I’ve had many epiphanies in dressing rooms. Before my eating disorder, I looked at my body in the harsh light and realized that it was changing. In middle school, I stood in front of the floor-length mirror and saw how sick I really was. And on December 27, 2018, as a college freshman growing in my recovery, I stood in another dressing room. In that box, I realized that once again, the universe had done me a favor by not giving me what I thought I wanted: skinny jeans.
Wanted: skinny jeans
Several hours before that moment, I’d been wandering around the mall. Sifting through after-Christmas sales, I searched for a pair of skinny jeans not labeled “stretch” or “toning.”
I was trying to replace the two pairs of jeans that I’d had since sophomore year of high school. They still technically fit my healthy body, but the signs of wear on them gave me the urge to replace them.
At first, I was frustrated. Why couldn’t companies just make regular denim skinny jeans? Was it really that hard? I seriously couldn’t be the only person on the planet who didn’t like polyester infused denim!
Eventually, I found a few pairs of pants that weren’t skinny jeans, but I wanted to try on anyway. As I stood in a dressing room I had the epiphany that shocked me into laughter:
I don’t like wearing skinny jeans.
I was astonished that I had never considered the possibility before. Why had I been so adamant to replace something that I didn’t truly want or enjoy?
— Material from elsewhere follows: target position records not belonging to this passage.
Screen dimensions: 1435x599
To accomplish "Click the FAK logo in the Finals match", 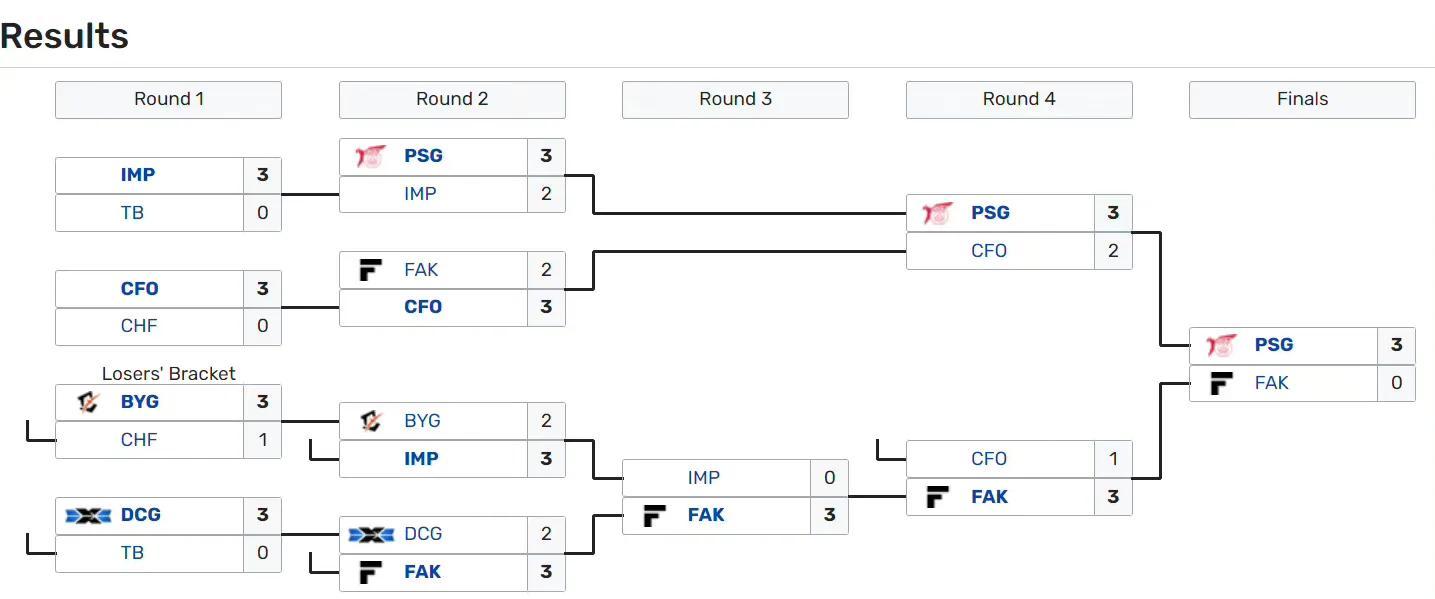I will click(1221, 383).
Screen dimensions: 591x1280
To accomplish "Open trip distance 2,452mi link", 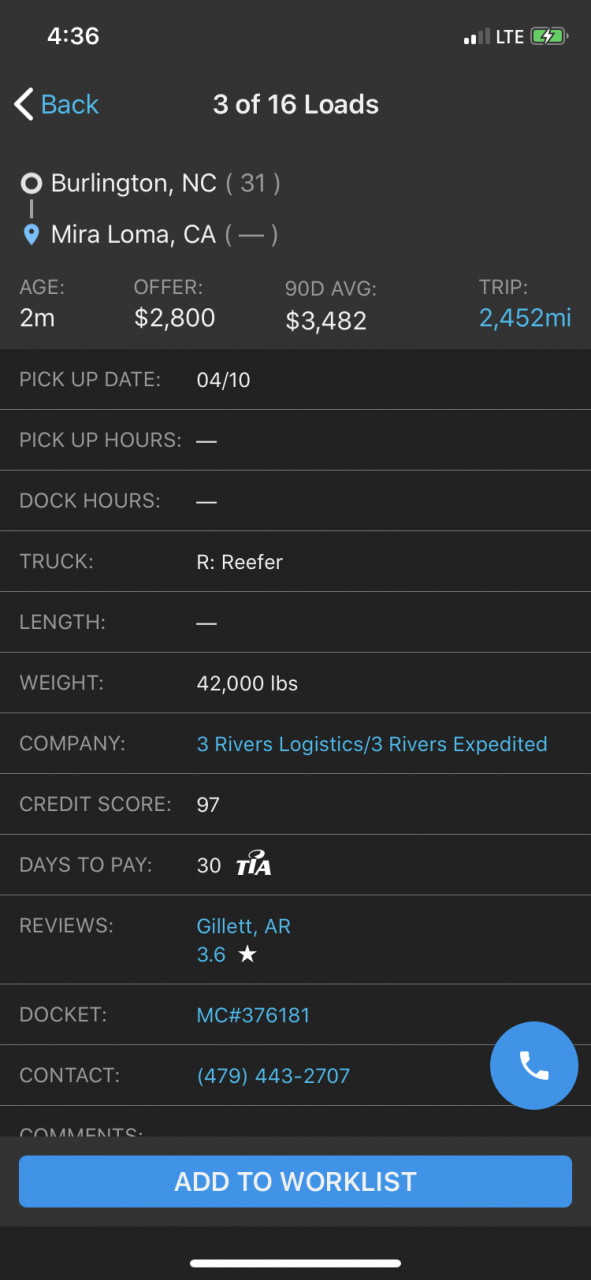I will (x=525, y=318).
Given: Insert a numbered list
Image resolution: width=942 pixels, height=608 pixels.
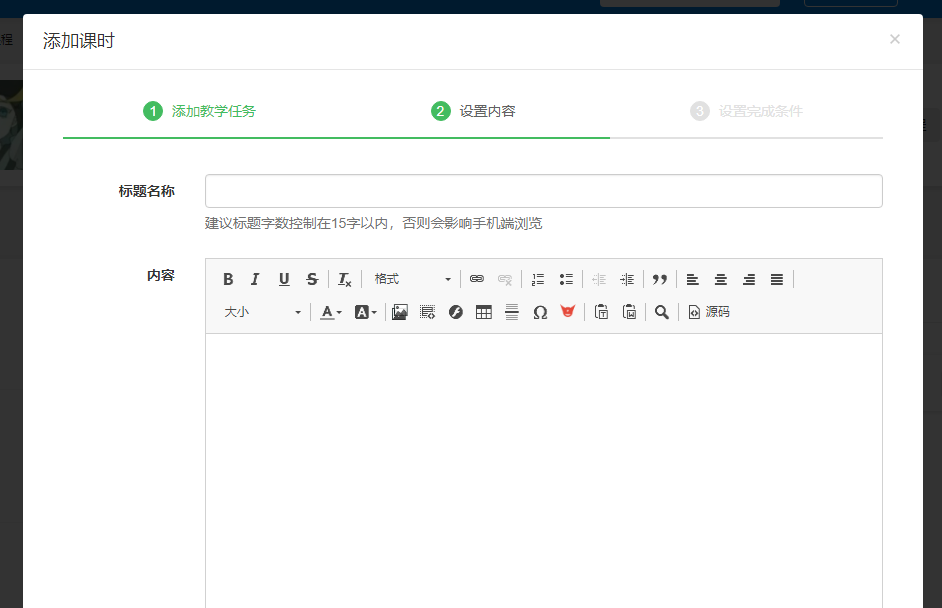Looking at the screenshot, I should [x=538, y=280].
But then, I looked at the times since I had embraced full recovery over a year ago, and things started making sense.
…or maybe not
In treatment, a part of me (my eating disorder) breathed a sigh of relief that they still fit. On bad body image days, they had called out as reminders that, while I may not have been able to see it with my eyes at the moment, my body hadn’t actually changed (beyond the natural day to day fluctuation).
On days when I still feel the urge to “look skinny,” I have turned to them over baggy clothing as part of a twisted logic of optical illusion.
Then, I considered what I had felt when I wore them, despite them being the proper size for my healthy body. I had felt frustrated that I couldn’t sit cross-legged in chairs comfortably out of fear that I would split them. I had been in pain as they dug into my stomach, cutting off circulation. Nothing even fit in the pockets and I had to keep pulling at them as they slide down each time I defied them and sat cross-legged.
What do I really want?
Even on the days where I thought I was wearing them because I wanted to, I realized my eating disorder was always able to slide in qualifications:
Me: Man, I look good today!
My eating disorder: because you are wearing SKINNY jeans!
It made so much sense.
When I wore those pairs of skinny jeans, I was engaging in a form of restriction. I was giving into my eating disorder even though I no longer believed it when urges to restrict food popped into my mind.
When I caved to the idea that putting those pants on would ease my anxiety, I was bending to the eating disorder instead of addressing whatever was actually stressing me out.
Then I considered the other two pairs of pants in my pant-rotation. When I wear them, the qualifications are much different and all mine:
Me: Man, I look like ME.
In those pants, I can sit any which way I choose. I can stuff the gloriously deep pockets with all the practical and eclectic paraphernalia that I could ever need. In those pants, I can enjoy the present moment because I’m not paying attention to how tight my pants are. My clothes work with me, not against me.
Growth
In my recovery, I have seen myself grow in the moments where I have to consider the possibility of not getting what I (think) I want or need.
By this, I mean not getting the early discharge from partial hospitalization I wanted. Or having an inbox full of emails from therapists saying that they didn’t have room for another client. And going to restaurants that don’t end up having what I planned to order. These were all things I thought I didn’t want, but they ended up being what I needed.
This time, not being able to find skinny jeans without polyester was once again not what I thought I wanted – but was what I needed.
At the end of the day, it wasn’t just about the pants (just like intense food restriction in the depths of my eating disorder was never really about the food I was restricting).
It was, once again about the process of using what first felt like an inconvenience to dig deeper into why I felt inconvenienced. It reminded me to continue to question things in my life. Because eating disorders can use many tiny things and habits to distract you from what you truly need and want.